I have come to realize — rather belatedly — that I paint about identity. The Mandala series were about ethnic identity — the crossing of Eastern and Western cultures that I embody. The current work — a series of small, geometric, non-referential gouache and marker drawings — are more personal. They speak of the presentation of the self.

As people we are complex and layered. We are comfortable with certain aspects of ourselves that we foreground or project in our interaction with others; keeping obscured, layered, in the distance, aspects of ourselves that feel more tender, vulnerable, private. The drawings speak to the choices we make in what we reveal, how much, and when.

Alternately the drawings can be looked at as being about the time it takes to acquire knowledge, information, real acquaintance. We are taken in by the large, bright, obvious aspect of people and things. Truly getting to know somebody or something is a slow process. It takes time: often we are fooled by the presentation, — people are specially complex and we are known to fool ourselves — thus we discover things in layers; it takes discernment and long exposure to perceive the inner layers.

These drawings are about that slow process of unveiling, recognizing, seeing, and knowing.


The Mandala Series

My paintings fuse pictorial language from three different cultural and religious traditions – Eastern Hindu-Buddhist, Middle Eastern Islamic, and European Judeo-Christian. I do not make religious art: I view my work as entirely secular. But secularism does not preclude the spiritual, the contemplative, the mystical, or the sacred. If pressed I would admit I think all art making is devotional. I believe when we are telling stories, singing, dancing, drawing, carving, we are directly engaged in spiritual activities that takes us out of time into a different realm.

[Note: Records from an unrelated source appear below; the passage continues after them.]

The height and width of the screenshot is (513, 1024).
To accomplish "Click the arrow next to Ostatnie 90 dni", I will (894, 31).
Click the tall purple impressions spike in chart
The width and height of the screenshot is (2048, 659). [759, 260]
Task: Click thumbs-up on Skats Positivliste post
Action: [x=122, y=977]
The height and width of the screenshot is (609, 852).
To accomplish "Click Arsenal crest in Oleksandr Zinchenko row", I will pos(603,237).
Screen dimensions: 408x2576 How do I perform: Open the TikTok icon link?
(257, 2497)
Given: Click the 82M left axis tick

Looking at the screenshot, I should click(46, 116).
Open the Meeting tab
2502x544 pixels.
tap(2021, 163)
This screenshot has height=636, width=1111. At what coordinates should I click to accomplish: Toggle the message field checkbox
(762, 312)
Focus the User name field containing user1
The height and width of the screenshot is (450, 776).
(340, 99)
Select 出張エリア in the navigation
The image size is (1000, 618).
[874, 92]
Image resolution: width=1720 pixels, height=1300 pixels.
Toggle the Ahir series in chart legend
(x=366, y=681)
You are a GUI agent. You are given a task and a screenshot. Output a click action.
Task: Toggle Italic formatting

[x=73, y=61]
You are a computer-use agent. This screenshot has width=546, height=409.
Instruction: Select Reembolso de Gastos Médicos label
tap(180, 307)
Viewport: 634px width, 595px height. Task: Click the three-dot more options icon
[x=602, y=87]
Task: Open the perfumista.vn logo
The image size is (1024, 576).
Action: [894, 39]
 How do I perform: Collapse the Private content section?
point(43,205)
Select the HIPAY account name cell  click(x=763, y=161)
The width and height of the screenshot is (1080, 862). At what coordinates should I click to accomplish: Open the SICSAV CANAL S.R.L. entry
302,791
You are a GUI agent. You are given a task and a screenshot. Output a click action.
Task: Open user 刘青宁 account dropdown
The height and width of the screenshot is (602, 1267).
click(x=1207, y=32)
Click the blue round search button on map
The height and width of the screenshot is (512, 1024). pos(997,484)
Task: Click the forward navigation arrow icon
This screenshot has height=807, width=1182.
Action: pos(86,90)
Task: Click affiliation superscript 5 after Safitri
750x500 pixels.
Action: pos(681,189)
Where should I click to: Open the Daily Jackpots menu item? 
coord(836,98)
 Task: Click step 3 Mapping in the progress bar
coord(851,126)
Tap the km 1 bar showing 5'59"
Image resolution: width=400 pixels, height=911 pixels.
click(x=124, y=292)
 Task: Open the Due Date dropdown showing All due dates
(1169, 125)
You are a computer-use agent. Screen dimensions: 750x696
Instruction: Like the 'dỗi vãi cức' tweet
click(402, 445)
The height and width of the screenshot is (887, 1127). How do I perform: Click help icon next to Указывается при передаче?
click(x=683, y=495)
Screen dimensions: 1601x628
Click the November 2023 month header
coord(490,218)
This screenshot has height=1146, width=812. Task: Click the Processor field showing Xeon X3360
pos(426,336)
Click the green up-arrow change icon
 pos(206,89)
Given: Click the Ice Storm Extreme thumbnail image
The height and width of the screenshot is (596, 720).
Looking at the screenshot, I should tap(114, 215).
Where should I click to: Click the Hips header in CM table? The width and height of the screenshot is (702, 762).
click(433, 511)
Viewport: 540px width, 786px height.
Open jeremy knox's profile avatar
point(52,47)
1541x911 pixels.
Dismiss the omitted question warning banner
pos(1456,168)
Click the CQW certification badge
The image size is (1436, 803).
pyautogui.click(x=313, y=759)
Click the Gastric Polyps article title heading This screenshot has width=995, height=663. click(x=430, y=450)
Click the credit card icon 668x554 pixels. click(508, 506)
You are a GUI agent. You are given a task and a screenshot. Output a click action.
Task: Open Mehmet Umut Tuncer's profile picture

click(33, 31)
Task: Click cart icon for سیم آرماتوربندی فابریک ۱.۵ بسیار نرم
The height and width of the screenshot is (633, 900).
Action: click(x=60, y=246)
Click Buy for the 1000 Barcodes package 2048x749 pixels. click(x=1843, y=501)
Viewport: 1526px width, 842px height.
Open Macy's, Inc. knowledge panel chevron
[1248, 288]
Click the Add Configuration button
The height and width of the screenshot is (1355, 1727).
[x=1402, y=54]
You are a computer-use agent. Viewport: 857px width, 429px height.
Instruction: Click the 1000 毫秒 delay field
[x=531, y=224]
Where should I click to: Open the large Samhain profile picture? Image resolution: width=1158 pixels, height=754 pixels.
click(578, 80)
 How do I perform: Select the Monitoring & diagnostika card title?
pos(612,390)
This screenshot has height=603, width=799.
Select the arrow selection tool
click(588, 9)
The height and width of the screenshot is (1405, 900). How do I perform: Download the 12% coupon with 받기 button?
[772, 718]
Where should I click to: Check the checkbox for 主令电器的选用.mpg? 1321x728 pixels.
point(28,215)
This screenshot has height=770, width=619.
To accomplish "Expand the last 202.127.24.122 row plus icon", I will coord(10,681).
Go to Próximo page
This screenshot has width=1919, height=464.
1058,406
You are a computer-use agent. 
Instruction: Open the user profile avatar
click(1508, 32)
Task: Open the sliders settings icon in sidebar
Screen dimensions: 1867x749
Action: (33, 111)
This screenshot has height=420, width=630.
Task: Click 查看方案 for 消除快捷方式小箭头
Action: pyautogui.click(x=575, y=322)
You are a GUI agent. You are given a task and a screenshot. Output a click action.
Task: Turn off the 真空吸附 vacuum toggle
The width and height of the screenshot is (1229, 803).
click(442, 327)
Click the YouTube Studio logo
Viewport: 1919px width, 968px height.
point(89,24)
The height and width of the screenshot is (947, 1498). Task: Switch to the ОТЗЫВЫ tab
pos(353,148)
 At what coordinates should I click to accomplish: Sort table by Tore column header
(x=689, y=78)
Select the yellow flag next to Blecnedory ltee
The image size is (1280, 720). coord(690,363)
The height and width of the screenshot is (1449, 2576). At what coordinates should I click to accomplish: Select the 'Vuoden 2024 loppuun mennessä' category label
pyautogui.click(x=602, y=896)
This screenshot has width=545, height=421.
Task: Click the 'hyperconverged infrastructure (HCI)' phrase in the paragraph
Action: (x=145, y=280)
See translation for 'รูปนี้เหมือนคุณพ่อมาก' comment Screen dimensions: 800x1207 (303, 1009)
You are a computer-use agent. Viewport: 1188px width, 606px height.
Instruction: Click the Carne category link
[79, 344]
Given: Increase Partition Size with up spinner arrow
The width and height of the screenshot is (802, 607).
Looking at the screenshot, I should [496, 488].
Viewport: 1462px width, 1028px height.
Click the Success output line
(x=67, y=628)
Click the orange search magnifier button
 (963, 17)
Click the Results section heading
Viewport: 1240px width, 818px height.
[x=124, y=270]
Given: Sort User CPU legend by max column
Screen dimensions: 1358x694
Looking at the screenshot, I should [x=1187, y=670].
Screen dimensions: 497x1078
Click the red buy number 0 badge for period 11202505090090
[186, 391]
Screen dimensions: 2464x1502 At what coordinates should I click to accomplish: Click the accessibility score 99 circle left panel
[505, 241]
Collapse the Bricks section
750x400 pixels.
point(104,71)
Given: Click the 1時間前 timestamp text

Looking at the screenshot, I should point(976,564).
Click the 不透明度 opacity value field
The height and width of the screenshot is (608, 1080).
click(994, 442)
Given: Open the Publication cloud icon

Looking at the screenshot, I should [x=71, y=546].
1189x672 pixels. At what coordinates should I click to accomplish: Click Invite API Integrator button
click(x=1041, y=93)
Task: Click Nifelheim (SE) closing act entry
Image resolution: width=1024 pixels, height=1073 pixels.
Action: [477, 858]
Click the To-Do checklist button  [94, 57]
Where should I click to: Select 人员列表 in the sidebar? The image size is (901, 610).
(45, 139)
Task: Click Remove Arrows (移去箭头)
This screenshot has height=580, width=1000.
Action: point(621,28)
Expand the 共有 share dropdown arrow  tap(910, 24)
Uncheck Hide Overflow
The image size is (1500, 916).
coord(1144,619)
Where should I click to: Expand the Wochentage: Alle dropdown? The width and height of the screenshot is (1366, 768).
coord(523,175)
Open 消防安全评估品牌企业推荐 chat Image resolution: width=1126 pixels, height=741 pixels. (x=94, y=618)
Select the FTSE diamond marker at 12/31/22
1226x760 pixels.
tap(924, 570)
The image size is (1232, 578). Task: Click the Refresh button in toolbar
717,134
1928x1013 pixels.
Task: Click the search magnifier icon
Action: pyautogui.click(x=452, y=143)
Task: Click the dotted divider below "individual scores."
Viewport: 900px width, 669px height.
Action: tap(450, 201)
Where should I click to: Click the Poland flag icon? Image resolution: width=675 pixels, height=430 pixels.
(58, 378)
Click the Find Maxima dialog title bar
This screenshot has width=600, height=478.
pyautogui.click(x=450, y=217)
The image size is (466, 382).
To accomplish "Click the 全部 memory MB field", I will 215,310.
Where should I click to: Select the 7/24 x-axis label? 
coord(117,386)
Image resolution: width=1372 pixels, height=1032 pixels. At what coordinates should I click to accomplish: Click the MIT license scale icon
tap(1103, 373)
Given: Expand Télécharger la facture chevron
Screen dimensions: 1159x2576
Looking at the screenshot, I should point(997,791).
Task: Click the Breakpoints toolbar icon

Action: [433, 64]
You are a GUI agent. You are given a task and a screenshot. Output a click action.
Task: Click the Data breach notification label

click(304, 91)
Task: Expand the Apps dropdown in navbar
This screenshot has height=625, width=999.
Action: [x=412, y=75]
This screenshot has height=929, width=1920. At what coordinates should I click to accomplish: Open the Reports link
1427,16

Sumptuous, intricate, ornamented, my oil paintings are richly referential – they call to mind a range of associations from mandalas, the cosmos, cells, lace, brocade and more. I align myself with the long tradition of geometric and floral ornamentation the Far Eastern, Middle Eastern, and European craftsmen have long employed. They did so with the implicit understanding that pattern and repetition, which are endemic in nature, are primal in their rhythmic connection to the human nervous system.

My recent works on paper speak more of inner worlds. They are small, intimate, airy, and delicate; they refer to the ways we hide and reveal ourselves — 

I identify my work with the long tradition of visual artists interested in notions of cosmology. I am, as my friend the artist Thomas Lyon Mills says, painting worlds within worlds with the aim of revealing profound, contemplative, slow, truths.